En 2004, Wangari reçoit le prix Nobel de la paix. Le comité Nobel a mis en évidence et accrédité les rapports fondamentaux qui lie la paix à la gestion durable des ressources et aux pratiques de bonne gouvernance.
« Les arbres ont tenu une place essentielle dans ma vie et ils m’ont appris bien des leçons. Chaque arbre est le symbole vivant de la paix de l’espoir. Avec ses racines profondément ancrées dans la terre et ses branches qui se lancent vers le ciel, il nous dit que pour aspirer à aller toujours plus haut, nous aussi nous devons être bien enracinés au sol car, aussi haut que nous nous élancions, c’est toujours de nos racines que nous puisons notre force. Je garde toujours cette image à l’esprit, car elle vient opportunément rappeler à tous ceux d’entre nous qui ont connu le succès que nous ne pouvons pas oublier d’où nous venons. Rapporter à la sphère politique, elle signifie qu’au-delà de la petite parcelle de pouvoir qui est entre nos mains, au-delà des nombreuses distinctions que l’on peut recevoir, notre véritable pouvoir, notre force et notre capacité atteindre nos objectifs nous viennent en premier lieu de notre peuple, de tous ces anonymes qui travaillent dans l’ombre, qui sont le terreau fertile sur lequel nous prospérons, les épaules solides qui nous portent. »
« Celle qui plantait des arbres », l’autobiographie de Wangari Maathai est un livre extrêmement inspirant.

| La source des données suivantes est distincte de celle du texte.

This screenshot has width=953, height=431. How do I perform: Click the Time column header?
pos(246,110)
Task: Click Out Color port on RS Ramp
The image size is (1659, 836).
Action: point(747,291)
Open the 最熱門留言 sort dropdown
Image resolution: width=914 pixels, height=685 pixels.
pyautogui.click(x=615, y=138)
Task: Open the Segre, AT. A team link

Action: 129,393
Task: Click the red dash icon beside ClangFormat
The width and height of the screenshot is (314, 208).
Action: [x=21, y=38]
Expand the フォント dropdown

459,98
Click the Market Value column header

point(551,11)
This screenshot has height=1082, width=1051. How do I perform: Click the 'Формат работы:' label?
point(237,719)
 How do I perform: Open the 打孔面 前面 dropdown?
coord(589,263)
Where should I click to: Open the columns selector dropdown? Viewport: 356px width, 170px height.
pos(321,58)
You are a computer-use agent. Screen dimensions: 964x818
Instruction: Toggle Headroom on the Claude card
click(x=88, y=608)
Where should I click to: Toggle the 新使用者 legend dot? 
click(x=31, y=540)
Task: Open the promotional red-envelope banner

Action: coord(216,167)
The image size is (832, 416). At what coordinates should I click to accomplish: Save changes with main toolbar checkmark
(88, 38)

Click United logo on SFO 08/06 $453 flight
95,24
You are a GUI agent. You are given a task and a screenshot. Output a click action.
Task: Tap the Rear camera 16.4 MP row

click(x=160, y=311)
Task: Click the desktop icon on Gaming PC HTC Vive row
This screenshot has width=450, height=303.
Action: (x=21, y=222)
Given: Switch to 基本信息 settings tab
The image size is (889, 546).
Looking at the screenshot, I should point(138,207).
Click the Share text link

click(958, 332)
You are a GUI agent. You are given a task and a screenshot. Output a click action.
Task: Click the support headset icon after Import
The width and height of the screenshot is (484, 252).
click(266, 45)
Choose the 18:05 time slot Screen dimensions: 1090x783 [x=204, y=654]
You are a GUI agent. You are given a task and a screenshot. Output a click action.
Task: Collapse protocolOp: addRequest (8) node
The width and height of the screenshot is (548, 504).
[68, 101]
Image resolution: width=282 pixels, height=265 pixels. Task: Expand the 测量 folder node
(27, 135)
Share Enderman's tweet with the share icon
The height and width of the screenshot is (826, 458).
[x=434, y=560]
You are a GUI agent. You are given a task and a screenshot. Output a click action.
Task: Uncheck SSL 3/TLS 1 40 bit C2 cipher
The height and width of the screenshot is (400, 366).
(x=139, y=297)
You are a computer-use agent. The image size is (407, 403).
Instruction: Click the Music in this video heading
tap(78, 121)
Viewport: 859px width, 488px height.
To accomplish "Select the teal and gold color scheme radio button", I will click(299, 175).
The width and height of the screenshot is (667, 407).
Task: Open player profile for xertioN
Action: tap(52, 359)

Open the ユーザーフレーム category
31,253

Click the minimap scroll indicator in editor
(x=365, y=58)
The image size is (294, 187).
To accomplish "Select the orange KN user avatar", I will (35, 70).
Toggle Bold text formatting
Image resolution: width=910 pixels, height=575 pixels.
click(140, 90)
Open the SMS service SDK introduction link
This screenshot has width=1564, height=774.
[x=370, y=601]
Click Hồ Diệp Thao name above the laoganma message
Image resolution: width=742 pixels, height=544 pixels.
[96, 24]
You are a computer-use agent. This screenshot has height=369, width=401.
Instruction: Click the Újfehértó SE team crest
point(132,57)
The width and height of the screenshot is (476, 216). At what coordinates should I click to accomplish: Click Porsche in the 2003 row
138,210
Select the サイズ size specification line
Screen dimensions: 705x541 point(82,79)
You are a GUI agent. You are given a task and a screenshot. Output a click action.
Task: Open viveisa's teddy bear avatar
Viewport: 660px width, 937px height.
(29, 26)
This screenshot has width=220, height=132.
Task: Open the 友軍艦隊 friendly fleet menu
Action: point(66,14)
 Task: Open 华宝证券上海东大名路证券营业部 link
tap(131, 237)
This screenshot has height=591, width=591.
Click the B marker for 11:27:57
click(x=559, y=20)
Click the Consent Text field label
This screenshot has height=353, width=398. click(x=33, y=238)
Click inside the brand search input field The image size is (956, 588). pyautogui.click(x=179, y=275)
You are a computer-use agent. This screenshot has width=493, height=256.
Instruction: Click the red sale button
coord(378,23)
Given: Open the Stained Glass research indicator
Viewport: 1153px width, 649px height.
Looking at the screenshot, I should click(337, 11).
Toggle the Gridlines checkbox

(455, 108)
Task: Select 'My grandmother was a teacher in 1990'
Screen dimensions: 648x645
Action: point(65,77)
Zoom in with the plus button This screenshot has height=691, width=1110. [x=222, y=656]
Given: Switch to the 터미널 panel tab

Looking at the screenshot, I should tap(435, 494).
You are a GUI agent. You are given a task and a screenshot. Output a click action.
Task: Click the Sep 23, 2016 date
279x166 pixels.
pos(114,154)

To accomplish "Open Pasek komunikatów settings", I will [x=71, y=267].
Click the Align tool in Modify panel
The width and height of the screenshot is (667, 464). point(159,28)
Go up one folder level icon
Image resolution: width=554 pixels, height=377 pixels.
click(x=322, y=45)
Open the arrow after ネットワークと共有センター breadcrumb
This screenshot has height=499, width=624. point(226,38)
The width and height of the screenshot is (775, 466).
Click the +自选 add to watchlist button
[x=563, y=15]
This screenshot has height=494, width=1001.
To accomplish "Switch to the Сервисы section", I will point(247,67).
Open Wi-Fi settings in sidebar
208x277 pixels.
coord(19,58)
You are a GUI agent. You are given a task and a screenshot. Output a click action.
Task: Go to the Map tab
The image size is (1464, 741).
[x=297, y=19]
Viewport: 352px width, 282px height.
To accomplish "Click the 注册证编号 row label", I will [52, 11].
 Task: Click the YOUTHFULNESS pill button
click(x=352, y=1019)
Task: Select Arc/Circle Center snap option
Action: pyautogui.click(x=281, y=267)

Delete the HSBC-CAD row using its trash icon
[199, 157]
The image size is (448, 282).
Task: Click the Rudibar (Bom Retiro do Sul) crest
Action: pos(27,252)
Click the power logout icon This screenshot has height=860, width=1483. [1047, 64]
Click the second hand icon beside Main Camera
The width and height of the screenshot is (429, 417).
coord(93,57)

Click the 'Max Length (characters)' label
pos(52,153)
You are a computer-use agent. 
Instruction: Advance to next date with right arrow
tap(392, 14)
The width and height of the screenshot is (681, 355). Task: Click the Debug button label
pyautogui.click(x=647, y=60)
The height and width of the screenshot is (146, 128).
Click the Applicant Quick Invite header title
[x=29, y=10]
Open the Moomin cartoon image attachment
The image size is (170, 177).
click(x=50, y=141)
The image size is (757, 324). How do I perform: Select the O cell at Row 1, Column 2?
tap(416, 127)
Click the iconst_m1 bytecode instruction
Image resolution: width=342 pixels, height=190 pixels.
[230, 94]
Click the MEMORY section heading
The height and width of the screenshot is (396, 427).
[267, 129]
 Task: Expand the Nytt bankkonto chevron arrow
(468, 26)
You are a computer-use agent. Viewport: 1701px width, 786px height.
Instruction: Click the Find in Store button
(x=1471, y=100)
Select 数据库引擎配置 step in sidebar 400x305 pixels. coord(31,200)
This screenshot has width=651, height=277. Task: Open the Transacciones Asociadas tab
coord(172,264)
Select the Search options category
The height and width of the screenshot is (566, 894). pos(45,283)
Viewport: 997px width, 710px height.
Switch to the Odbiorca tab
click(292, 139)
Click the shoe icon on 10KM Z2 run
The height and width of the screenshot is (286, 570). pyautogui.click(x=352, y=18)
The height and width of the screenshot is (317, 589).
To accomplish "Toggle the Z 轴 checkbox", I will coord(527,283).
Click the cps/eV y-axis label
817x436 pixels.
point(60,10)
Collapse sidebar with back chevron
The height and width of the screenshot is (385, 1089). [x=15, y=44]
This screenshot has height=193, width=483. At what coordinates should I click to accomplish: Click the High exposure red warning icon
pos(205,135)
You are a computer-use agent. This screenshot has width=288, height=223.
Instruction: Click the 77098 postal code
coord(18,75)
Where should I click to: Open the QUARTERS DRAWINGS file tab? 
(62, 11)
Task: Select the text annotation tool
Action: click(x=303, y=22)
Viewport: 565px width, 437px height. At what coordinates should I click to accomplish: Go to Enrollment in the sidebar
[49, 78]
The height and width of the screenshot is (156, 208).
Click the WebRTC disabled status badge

Elle a réussi avec une persévérance incroyable à faire planter 50 millions d’arbres à travers l’Afrique sur plus de 11.000 km. Magnifique exemple d’une vie réussie qui a su se mettre au service de la nature et des femmes. Un livre qui fait un peu penser à « L’homme qui plantait des arbres » de Giono. Des destins incroyables dont nous ferions bien à être nombreux(ses) à s’inspirer?